Report each line of the entries below that has the word "Save" in it.

BEGIN

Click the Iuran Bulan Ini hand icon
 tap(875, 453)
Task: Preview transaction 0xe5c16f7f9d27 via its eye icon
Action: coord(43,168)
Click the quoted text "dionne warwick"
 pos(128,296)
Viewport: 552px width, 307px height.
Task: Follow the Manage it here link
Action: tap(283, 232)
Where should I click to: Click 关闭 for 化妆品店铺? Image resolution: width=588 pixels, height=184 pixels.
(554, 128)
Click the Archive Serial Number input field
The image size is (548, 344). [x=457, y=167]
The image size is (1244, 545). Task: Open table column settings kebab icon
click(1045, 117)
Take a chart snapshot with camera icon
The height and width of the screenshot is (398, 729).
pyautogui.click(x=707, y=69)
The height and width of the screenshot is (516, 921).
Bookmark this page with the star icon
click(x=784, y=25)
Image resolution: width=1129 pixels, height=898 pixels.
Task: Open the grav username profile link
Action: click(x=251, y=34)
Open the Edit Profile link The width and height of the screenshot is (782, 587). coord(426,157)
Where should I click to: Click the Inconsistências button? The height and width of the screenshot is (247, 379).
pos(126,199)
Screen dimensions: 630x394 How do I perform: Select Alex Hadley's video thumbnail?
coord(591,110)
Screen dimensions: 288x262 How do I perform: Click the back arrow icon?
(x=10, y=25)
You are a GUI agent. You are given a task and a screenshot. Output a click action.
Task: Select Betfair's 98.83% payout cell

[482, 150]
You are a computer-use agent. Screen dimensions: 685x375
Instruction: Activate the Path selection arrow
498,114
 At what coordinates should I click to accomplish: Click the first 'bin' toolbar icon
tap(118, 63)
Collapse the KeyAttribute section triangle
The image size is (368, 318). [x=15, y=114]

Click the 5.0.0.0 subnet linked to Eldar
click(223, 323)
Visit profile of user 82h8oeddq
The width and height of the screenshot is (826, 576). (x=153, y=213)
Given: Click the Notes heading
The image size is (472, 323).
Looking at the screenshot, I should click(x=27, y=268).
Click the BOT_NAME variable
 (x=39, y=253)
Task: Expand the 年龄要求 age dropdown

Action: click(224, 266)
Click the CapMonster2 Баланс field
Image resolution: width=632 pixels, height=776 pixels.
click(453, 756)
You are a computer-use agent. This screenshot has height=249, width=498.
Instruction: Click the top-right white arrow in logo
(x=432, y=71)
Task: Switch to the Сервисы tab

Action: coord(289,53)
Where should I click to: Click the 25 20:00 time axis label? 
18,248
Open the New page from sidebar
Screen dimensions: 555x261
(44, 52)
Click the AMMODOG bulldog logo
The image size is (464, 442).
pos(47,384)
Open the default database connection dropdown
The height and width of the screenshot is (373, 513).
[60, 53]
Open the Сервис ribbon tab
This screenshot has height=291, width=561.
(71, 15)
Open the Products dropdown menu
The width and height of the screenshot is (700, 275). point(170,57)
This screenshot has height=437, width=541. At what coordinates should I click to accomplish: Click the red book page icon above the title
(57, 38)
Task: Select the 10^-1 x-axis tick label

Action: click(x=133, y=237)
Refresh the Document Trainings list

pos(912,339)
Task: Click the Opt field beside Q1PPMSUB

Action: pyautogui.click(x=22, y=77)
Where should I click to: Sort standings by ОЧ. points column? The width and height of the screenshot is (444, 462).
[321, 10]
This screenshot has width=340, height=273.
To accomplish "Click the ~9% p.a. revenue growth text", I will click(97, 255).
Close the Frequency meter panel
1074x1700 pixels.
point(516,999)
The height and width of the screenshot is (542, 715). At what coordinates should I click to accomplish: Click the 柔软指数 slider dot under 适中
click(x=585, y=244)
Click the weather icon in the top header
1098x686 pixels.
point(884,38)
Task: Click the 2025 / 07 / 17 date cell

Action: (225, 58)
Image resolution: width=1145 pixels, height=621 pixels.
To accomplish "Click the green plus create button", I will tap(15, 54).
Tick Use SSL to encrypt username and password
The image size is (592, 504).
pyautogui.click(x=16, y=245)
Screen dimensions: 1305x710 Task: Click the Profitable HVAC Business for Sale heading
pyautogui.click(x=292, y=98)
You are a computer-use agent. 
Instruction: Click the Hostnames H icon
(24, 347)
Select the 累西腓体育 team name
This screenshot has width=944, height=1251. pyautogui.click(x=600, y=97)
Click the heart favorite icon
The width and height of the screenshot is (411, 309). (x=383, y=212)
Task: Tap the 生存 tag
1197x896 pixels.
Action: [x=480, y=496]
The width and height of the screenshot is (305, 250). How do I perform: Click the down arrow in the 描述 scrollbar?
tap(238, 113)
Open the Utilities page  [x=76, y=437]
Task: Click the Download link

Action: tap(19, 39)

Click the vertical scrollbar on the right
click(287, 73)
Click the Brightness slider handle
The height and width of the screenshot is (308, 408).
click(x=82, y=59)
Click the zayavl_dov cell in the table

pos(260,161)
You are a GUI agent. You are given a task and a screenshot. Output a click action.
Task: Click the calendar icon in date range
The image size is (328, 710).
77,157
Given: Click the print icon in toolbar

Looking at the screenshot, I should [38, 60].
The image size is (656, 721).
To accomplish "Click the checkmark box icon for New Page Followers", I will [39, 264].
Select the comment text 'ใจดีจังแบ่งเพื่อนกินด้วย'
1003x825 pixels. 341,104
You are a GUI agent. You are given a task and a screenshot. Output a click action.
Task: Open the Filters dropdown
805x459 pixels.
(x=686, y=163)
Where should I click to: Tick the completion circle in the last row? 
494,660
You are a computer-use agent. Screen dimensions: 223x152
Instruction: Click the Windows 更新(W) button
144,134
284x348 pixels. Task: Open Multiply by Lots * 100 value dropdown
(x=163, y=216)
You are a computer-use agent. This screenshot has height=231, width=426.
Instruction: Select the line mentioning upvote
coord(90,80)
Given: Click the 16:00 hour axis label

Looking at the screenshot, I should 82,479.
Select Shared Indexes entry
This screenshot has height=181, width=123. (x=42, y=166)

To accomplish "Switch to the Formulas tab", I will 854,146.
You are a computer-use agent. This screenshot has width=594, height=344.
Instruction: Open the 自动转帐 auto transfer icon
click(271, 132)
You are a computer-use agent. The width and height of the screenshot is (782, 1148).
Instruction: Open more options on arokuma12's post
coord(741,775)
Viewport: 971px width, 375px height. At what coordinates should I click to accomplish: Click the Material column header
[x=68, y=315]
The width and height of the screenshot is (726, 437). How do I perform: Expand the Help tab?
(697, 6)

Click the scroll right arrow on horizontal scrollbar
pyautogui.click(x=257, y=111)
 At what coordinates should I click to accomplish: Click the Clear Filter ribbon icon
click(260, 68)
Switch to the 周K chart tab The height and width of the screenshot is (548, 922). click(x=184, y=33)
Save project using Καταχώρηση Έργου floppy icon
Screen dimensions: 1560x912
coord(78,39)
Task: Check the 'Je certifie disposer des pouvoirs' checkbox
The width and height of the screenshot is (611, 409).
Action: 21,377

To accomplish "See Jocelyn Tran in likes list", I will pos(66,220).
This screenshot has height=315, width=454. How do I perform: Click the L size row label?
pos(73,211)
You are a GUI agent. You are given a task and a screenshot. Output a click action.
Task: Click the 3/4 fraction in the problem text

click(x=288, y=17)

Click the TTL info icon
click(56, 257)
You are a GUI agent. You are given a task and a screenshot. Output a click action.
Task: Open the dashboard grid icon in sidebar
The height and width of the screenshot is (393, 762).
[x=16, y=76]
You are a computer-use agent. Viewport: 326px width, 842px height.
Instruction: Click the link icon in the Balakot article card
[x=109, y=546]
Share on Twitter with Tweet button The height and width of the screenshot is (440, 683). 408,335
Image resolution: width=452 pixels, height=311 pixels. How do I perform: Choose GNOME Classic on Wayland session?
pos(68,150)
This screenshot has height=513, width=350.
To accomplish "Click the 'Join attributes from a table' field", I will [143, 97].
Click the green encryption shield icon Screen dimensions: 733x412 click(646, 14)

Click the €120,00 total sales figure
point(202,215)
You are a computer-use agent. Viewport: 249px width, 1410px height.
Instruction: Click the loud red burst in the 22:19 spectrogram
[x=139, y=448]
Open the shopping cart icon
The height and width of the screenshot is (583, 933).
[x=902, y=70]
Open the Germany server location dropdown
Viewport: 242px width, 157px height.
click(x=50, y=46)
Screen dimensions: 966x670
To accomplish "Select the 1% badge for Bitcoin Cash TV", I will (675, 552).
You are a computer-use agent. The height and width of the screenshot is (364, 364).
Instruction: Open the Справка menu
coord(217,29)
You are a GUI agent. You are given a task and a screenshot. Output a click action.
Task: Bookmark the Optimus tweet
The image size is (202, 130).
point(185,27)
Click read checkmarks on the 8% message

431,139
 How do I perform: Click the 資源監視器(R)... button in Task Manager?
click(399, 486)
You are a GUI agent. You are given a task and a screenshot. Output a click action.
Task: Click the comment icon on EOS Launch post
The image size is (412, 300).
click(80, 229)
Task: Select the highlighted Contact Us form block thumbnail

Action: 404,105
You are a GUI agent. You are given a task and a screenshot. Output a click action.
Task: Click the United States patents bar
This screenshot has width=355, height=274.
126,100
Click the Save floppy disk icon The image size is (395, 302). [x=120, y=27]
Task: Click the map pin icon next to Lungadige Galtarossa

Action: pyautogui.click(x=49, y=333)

END

### RESULT:
Save project using Καταχώρηση Έργου floppy icon
Click the Save floppy disk icon The image size is (395, 302). [x=120, y=27]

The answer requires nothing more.